The Security Council last met in this setting in December. While in the chamber, we received news of the Taliban’s decision barring girls from attending university. Restrictions on the employment of Afghan women by national and international NGOs swiftly followed that announcement.
We unreservedly condemned those decisions then, and we condemn them now.
They systematically deprive women and girls of their fundamental human rights simply because they are women and girls. I want to say again one more time here that these decisions have nothing to do with Islam or Afghan culture and risk further entrenching the country’s international isolation.
In the nineteen months since the Taliban’s takeover, the hope of a stable, secure, and prosperous future for Afghanistan has been hanging in the balance.
Since that meeting last December, Council members and the broader international community have been on a quest to identify the most effective ways to respond to this deterioration in Afghan society. And it is against this backdrop that we are considering the renewal of UNAMA’s mandate, which is due to expire in little more than a week from now.
Around this table and through consultations with myself and the co-pen, it’s clear that we all strongly support UNAMA and the robust and comprehensive work it is tasked with, as configured by Resolution 2626. It provides the space for the Mission to work with stakeholders on the ground in an attempt not only to alleviate suffering, but also to improve lives. There is no doubt that the Mission is delivering to the best of its ability in what is a highly challenging political and security environment.

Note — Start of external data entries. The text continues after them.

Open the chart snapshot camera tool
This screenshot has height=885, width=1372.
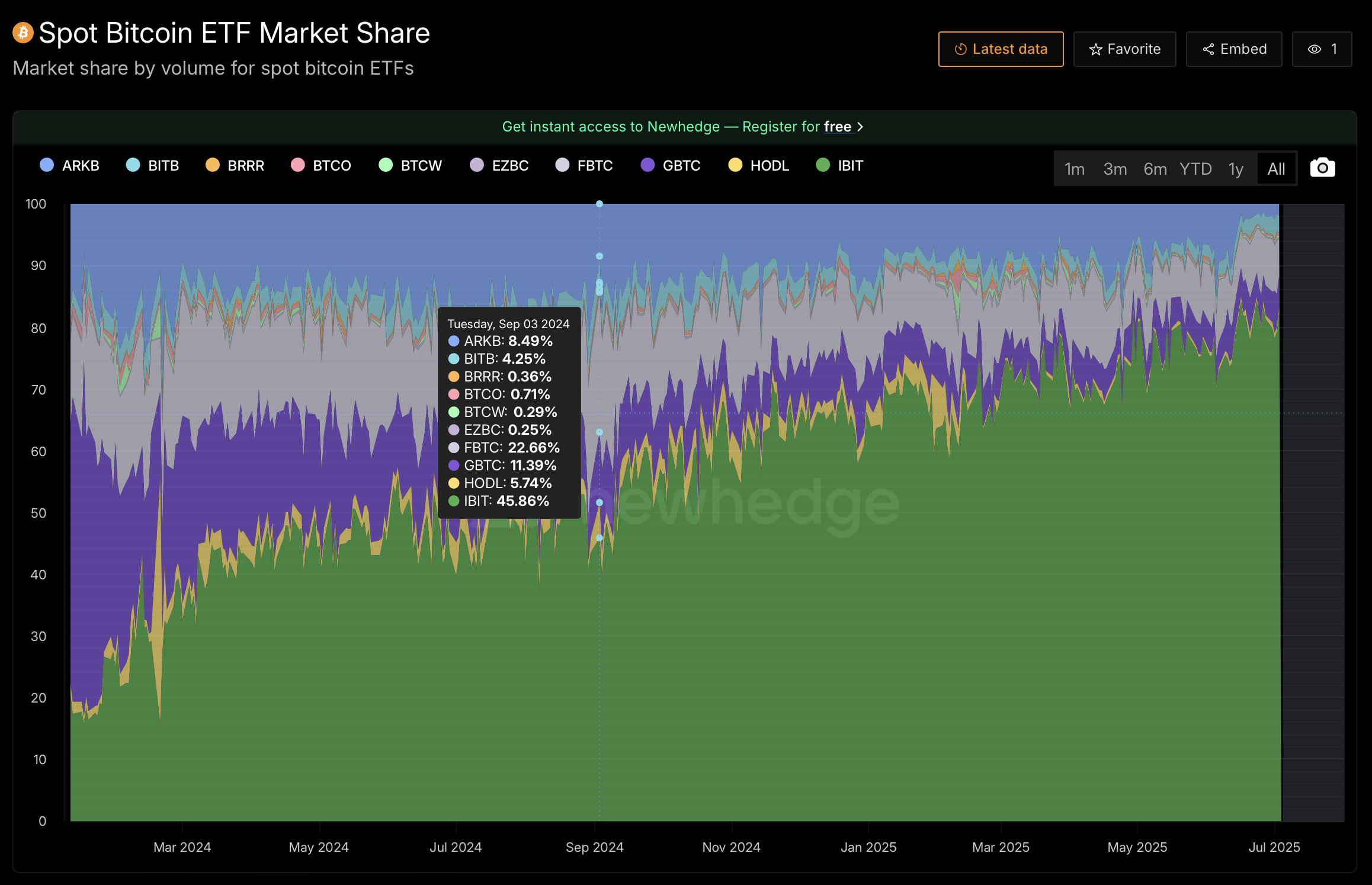(1322, 168)
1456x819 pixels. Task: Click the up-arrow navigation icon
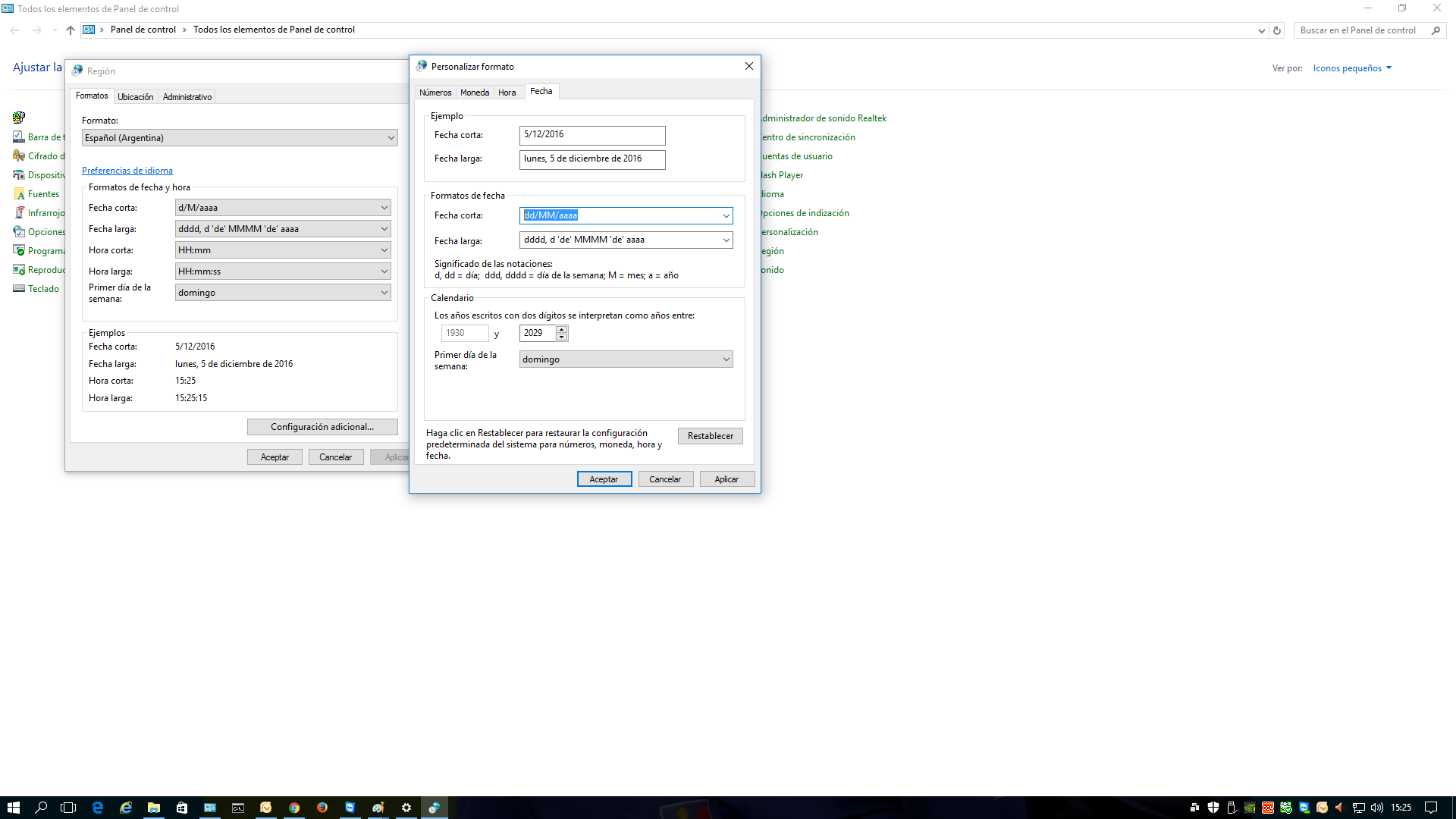[x=71, y=30]
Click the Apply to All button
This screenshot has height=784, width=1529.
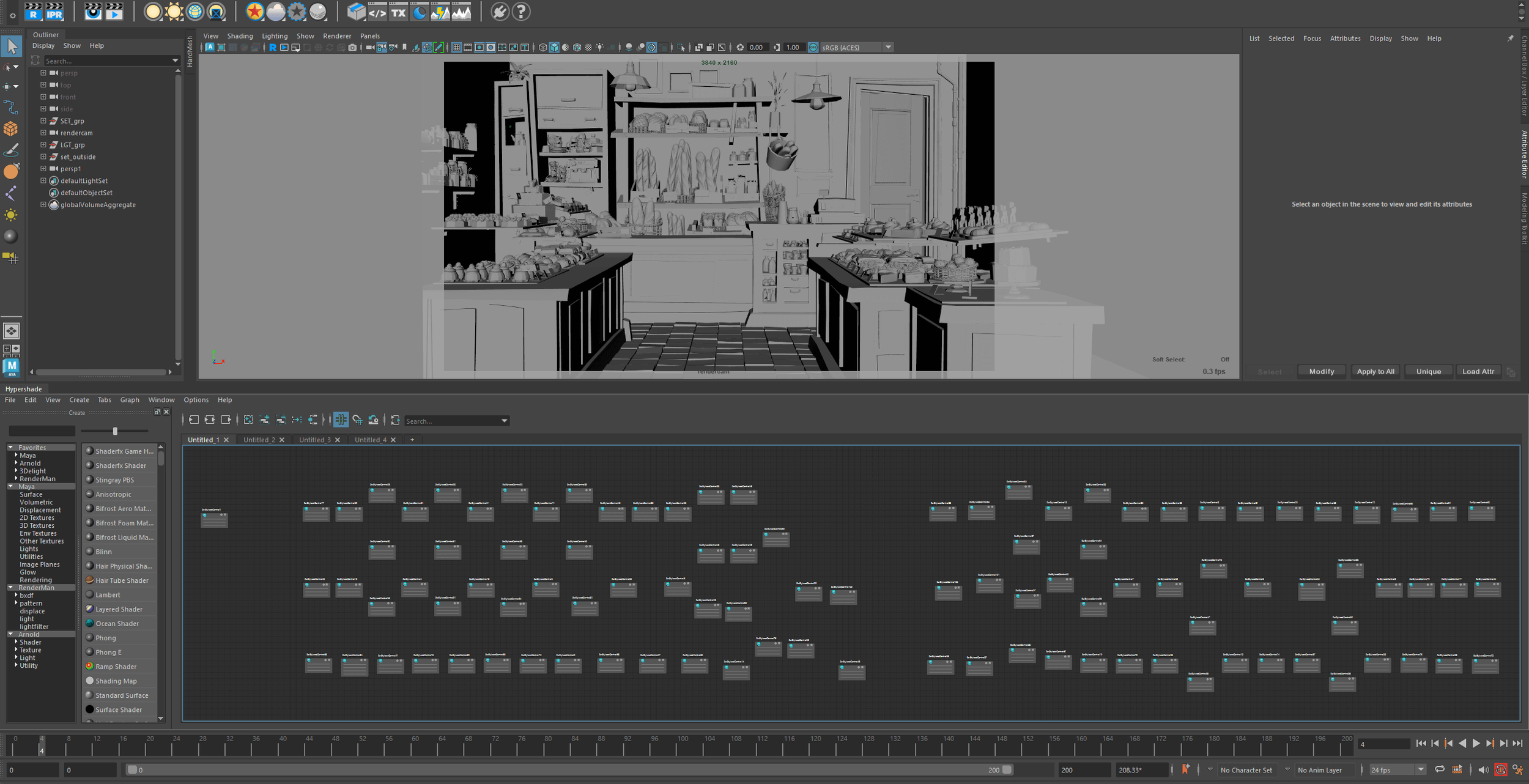click(1375, 371)
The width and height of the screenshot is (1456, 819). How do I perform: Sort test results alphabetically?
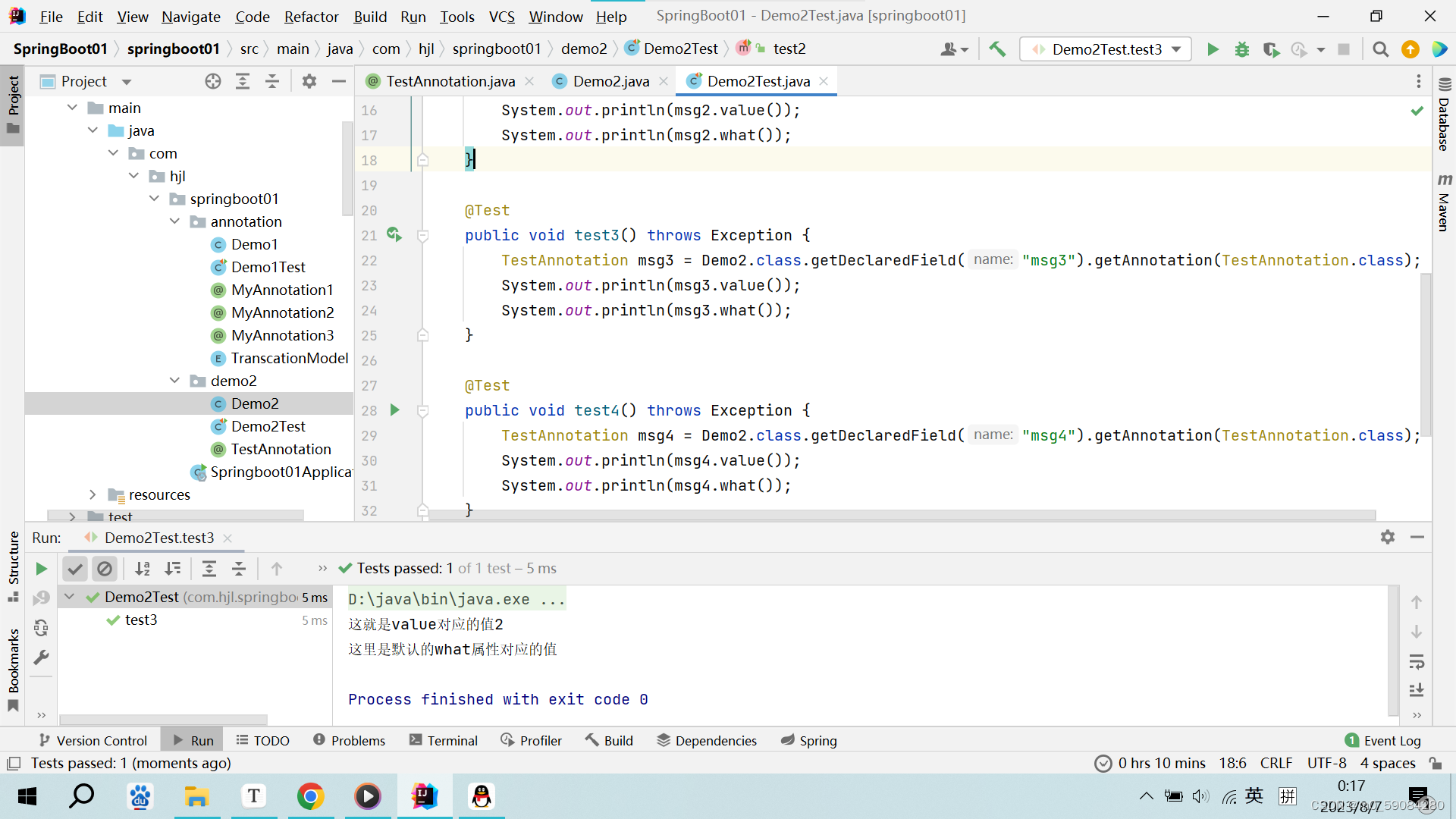tap(143, 568)
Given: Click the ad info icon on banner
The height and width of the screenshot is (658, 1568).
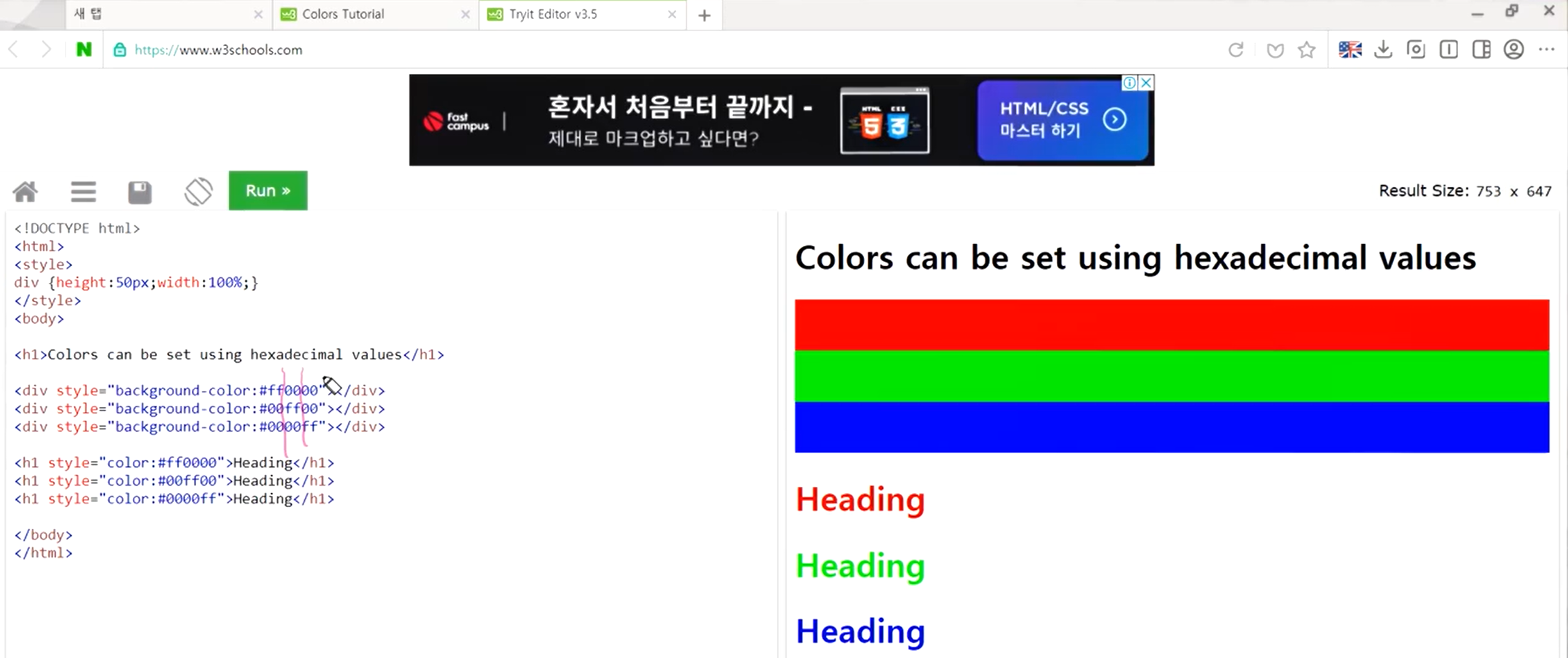Looking at the screenshot, I should 1129,83.
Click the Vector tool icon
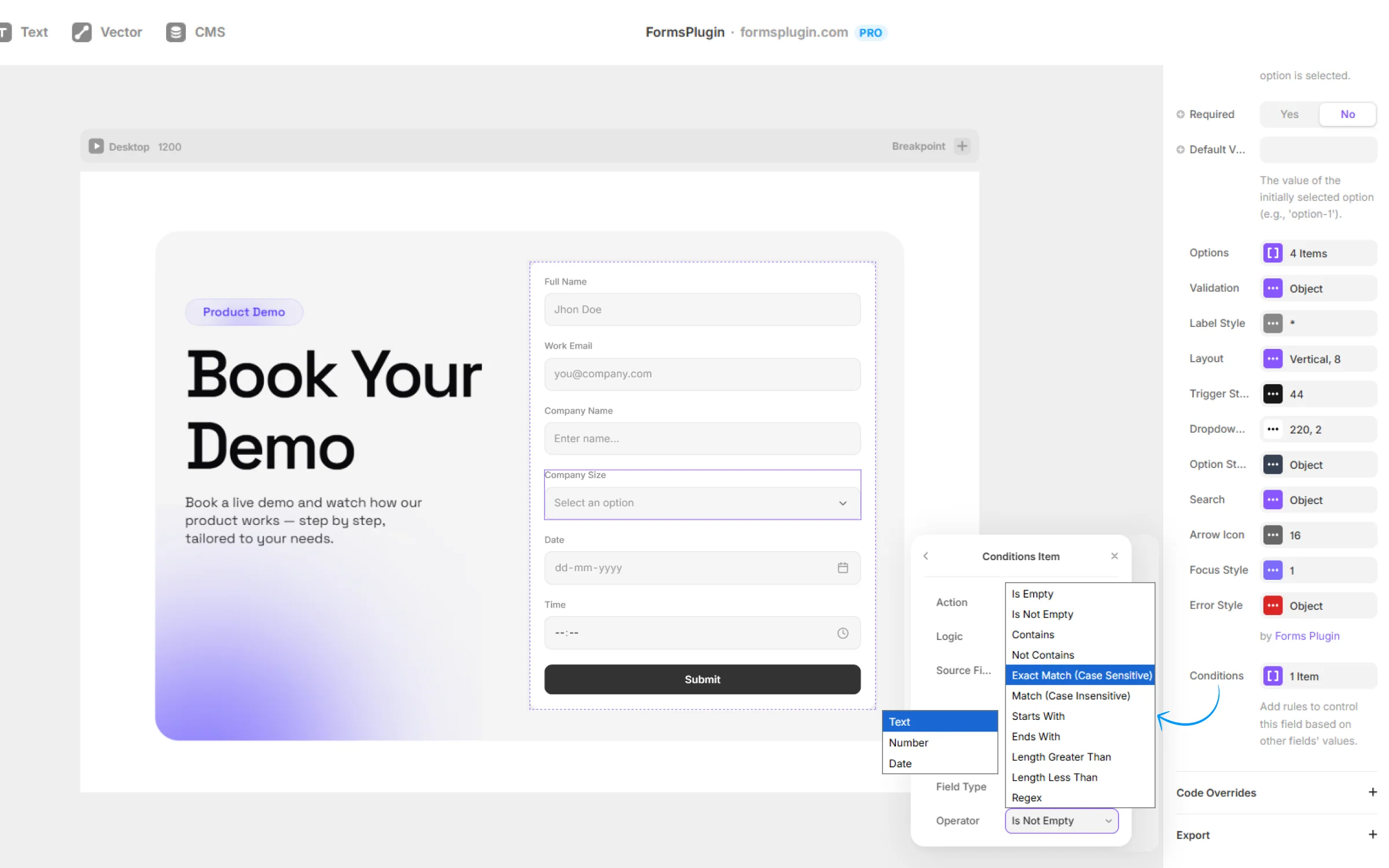1389x868 pixels. pos(82,32)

That said, it is undeniable that the overall situation in Afghanistan is worsening. There has been little to no progress in terms of the expectations set out by the Council on human rights, inclusive governance, and counter-terrorism.
The Secretary-General’s latest report points to increasing humanitarian needs, shrinking political space, and the continued presence of foreign terrorist fighters. The UN Special Rapporteur’s report describes in grim detail the deterioration of the human rights situation in the country, due in large measure to the systematic discrimination against women and girls, as, I quote – “among the most draconian in the world”.
As members of the Security Council, we bear the responsibility for ensuring that the international approach supports a more prosperous, more self-sufficient Afghanistan that is neither a threat to its people, nor its direct neighbourhood, or beyond. With that in mind, our support for UNAMA should be unwavering and must remain the centrepiece of the Council’s engagement on Afghanistan.
But, what we’ve been hearing over the past two months from within the UN, from individual countries, and what the developments since August 2021 have borne out, is that we lack a political strategy for Afghanistan. And this sentiment is echoed in the discussions that I’ve had with many Afghan women, including during this CSW week, asking us not to abandon the fate of Afghan women to these forces. Today, on International Women’s Day, there is no better time to express our solidarity in this respect with the women of Afghanistan. But we must do more than that.
Often in times of crisis, we mistake activity for good policy, when what we actually need is a strategic reassessment of the way forward. As co-penholders, we believe the Council needs to reconsider and initiate a more strategic overview of international engagement in Afghanistan. We need to articulate a well-defined pathway that serves to advance the wellbeing of all Afghans.
The ultimate objective of that process would be creating the forward-looking, unified, and integrated international approach that we so clearly lack today.
What is certain is that when it comes to Afghanistan and its people, we are too often trapped in a cycle of re-litigating the past when we should be creating a new pathway to move forward. UNAMA is the face of the international community on the ground and deserves our continued support. However, by not taking action and not seeking to change the current course, the Council is failing to live up to its responsibilities and failing the Afghan people.
The situation in Afghanistan is exceptional, and it demands an exceptional response. We can acknowledge that and work on coalescing the international community’s “integrated and coherent” approach, coordinate our efforts, and reinforce UNAMA; or we can proceed with business as usual to the detriment of Afghanistan and its people.